• _Direction_
Render every line from the one containing "Where should I click to: Click the ВПЕРЕД!" down to the one containing "tap(1434, 379)", both included, as a JSON list of strings with one string per line and blank lines omitted.

• _Available records_
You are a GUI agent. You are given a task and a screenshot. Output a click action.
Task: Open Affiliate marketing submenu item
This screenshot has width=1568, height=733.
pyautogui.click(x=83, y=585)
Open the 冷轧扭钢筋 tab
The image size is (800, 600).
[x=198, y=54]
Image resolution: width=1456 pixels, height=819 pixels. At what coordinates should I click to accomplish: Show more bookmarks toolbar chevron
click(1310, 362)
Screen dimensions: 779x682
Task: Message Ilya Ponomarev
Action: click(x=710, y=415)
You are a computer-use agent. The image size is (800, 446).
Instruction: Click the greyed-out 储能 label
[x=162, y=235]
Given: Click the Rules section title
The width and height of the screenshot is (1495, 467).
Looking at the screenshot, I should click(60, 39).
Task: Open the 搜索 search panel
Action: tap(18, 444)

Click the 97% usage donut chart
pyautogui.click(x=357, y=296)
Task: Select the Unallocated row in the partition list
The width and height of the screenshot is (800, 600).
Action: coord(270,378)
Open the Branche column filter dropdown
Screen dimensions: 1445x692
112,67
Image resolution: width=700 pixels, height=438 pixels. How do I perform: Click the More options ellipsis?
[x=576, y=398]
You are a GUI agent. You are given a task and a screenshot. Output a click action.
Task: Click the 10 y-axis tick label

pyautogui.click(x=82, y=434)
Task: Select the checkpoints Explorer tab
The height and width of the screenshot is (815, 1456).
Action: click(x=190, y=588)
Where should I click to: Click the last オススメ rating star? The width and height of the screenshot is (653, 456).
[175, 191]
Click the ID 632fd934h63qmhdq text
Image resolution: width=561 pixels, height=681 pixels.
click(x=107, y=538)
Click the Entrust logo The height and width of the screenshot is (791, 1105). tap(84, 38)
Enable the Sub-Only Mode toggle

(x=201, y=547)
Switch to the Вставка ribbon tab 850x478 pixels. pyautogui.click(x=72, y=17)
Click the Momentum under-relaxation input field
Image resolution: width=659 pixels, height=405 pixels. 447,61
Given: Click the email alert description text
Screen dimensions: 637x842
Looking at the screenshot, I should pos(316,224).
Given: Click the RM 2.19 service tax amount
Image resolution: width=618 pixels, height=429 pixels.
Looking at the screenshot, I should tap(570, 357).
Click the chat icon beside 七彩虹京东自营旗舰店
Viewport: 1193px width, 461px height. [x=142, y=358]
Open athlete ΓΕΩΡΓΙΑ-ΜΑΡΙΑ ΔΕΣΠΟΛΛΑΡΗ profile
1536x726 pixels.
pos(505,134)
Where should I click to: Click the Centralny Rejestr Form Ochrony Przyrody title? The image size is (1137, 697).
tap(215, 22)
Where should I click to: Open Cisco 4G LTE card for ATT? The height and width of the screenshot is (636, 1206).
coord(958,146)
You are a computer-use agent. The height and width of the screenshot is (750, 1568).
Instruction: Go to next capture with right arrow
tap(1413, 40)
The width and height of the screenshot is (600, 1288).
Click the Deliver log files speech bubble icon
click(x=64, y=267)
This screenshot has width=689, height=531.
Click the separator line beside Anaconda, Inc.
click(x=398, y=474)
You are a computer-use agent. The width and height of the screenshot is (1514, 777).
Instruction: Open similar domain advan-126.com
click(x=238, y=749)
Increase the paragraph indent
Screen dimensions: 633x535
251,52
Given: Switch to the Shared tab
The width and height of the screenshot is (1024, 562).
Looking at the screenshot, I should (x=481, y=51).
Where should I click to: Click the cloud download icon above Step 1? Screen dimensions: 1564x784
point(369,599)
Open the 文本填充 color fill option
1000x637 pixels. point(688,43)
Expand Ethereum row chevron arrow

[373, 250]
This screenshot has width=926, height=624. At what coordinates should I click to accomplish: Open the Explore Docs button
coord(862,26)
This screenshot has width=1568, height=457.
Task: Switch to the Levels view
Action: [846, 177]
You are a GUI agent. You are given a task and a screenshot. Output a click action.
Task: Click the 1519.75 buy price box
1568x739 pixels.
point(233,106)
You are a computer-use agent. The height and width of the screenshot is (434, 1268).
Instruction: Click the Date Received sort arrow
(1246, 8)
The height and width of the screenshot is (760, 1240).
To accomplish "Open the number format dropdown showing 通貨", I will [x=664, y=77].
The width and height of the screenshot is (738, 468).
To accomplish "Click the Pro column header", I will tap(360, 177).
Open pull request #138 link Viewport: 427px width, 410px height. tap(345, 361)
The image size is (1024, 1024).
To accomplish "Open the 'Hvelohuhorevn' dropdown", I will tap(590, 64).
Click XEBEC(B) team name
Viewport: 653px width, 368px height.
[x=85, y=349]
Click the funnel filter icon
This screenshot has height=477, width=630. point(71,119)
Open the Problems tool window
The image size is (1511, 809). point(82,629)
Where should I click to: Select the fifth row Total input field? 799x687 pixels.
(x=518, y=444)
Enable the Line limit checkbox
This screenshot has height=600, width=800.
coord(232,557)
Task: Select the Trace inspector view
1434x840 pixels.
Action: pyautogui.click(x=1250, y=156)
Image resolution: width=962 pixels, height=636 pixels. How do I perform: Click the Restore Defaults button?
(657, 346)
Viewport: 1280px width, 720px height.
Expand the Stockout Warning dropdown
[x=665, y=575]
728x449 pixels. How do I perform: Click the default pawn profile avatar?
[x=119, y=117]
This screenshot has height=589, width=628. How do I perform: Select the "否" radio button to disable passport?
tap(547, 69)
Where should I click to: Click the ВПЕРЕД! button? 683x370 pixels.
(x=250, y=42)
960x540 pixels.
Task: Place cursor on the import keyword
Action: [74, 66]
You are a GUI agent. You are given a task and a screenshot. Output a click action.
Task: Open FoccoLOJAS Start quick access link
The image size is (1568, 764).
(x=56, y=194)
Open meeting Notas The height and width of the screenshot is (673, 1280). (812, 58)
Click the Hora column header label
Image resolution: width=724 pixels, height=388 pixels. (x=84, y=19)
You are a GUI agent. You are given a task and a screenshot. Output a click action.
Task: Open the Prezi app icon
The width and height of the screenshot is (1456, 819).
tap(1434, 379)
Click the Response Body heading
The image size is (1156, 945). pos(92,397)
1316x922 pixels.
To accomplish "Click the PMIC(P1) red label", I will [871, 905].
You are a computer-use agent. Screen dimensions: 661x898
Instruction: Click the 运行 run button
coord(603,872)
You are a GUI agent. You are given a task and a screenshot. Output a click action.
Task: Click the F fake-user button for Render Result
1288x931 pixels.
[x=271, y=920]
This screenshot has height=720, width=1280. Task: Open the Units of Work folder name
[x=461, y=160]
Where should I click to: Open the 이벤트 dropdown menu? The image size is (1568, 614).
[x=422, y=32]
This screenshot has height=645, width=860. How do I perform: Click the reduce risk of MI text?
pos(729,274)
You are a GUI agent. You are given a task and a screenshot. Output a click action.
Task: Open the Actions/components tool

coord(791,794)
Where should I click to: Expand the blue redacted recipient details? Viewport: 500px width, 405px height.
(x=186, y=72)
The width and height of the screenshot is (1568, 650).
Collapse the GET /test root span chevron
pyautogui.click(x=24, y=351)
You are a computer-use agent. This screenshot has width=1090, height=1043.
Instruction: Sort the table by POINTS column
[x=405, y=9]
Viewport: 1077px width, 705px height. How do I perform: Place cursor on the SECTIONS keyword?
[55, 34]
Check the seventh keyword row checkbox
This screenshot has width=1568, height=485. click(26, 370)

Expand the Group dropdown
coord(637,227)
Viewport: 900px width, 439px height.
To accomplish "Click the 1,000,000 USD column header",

• _The output_
[
  "Where should I click to: Click the ВПЕРЕД! button? 683x370 pixels.",
  "(x=250, y=42)",
  "960x540 pixels.",
  "Task: Place cursor on the import keyword",
  "Action: [74, 66]",
  "You are a GUI agent. You are given a task and a screenshot. Output a click action.",
  "Task: Open FoccoLOJAS Start quick access link",
  "The image size is (1568, 764).",
  "(x=56, y=194)",
  "Open meeting Notas The height and width of the screenshot is (673, 1280). (812, 58)",
  "Click the Hora column header label",
  "Image resolution: width=724 pixels, height=388 pixels. (x=84, y=19)",
  "You are a GUI agent. You are given a task and a screenshot. Output a click action.",
  "Task: Open the Prezi app icon",
  "The width and height of the screenshot is (1456, 819).",
  "tap(1434, 379)"
]